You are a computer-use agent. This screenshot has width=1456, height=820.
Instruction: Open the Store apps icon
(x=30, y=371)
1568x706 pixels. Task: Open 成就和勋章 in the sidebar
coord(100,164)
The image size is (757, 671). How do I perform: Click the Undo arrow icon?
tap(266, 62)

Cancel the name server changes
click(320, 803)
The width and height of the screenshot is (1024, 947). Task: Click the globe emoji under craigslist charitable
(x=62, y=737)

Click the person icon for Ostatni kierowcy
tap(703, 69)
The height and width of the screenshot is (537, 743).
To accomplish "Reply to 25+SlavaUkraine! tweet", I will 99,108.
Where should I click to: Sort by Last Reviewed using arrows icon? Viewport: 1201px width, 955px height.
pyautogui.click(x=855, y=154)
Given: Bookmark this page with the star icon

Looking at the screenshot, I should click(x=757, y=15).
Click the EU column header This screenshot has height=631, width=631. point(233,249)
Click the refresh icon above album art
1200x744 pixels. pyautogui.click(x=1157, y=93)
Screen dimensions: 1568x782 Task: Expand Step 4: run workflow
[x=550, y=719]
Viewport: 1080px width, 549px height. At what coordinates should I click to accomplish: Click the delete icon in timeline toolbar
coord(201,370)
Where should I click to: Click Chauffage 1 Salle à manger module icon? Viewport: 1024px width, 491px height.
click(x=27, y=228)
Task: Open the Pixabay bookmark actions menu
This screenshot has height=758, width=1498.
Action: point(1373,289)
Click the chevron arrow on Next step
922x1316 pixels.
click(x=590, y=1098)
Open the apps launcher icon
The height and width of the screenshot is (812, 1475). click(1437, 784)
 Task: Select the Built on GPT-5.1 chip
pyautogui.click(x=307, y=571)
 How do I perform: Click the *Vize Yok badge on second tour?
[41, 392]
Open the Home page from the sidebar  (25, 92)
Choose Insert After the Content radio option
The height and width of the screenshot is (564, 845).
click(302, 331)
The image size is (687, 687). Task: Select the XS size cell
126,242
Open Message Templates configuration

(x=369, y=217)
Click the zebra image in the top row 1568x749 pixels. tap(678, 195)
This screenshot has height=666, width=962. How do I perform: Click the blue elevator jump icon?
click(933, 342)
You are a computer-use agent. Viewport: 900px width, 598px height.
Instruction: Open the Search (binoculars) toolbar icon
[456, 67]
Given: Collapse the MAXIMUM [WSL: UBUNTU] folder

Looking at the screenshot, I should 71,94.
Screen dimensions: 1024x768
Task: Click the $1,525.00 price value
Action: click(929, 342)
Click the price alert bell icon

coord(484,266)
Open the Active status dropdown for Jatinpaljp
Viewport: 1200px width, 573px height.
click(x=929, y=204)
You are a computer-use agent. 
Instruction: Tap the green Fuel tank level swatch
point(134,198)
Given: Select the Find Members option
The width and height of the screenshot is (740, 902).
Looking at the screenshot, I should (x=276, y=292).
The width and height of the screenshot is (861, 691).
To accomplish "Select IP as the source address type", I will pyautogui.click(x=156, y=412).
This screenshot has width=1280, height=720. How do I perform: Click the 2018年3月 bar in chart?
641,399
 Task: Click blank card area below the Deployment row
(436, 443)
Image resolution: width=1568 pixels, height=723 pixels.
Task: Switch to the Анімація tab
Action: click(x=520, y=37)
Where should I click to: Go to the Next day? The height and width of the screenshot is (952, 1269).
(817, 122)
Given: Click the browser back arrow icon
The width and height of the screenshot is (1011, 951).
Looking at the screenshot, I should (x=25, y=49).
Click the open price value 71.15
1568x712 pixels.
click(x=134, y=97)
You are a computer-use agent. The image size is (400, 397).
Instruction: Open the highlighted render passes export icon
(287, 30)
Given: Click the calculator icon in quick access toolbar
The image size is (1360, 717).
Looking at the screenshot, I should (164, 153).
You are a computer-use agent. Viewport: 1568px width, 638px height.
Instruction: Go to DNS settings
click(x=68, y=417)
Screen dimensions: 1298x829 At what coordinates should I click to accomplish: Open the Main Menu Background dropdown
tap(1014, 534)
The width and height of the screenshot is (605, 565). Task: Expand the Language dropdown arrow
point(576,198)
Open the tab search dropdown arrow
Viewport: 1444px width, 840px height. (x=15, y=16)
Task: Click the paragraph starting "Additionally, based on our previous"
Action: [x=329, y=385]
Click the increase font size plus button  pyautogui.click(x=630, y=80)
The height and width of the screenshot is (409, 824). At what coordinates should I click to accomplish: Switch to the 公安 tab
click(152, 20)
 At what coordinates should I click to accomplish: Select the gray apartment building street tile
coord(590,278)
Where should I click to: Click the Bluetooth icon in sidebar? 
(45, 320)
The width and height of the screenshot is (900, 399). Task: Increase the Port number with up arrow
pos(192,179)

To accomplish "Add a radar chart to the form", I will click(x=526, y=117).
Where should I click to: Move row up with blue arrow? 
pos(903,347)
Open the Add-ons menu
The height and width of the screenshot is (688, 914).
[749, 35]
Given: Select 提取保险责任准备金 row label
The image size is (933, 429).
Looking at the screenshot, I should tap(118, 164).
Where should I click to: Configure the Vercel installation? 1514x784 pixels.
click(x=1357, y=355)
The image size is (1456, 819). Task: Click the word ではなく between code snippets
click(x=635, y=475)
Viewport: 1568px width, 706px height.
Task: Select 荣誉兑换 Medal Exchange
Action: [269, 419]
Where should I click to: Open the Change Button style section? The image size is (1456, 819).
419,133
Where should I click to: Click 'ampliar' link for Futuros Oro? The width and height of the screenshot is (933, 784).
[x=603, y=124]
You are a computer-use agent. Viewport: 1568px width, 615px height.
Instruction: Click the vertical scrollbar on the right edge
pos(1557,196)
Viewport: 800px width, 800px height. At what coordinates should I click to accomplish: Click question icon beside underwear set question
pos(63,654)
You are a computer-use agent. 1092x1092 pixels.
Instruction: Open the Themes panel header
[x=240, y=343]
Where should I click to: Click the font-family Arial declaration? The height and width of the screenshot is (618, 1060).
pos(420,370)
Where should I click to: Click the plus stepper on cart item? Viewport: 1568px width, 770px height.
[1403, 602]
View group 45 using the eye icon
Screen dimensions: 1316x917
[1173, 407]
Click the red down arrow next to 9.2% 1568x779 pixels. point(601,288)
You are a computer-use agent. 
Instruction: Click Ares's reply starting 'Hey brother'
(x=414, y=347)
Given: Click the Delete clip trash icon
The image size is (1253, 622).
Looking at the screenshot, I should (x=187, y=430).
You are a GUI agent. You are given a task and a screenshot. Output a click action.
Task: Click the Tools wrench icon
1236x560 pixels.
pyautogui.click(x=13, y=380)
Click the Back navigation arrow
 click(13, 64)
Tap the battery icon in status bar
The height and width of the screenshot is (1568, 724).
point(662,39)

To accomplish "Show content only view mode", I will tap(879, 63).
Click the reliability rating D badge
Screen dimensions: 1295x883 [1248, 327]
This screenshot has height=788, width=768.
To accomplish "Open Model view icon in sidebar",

Exercise aim: An exact copy is required of each line from the one containing "Instruction: Click Ares's" through the last line of the material, and of no other line.

Response to this task:
Instruction: Click Ares's reply starting 'Hey brother'
(x=414, y=347)
Given: Click the Delete clip trash icon
The image size is (1253, 622).
Looking at the screenshot, I should (x=187, y=430).
You are a GUI agent. You are given a task and a screenshot. Output a click action.
Task: Click the Tools wrench icon
1236x560 pixels.
pyautogui.click(x=13, y=380)
Click the Back navigation arrow
 click(13, 64)
Tap the battery icon in status bar
The height and width of the screenshot is (1568, 724).
point(662,39)

To accomplish "Show content only view mode", I will tap(879, 63).
Click the reliability rating D badge
Screen dimensions: 1295x883 [1248, 327]
This screenshot has height=788, width=768.
To accomplish "Open Model view icon in sidebar",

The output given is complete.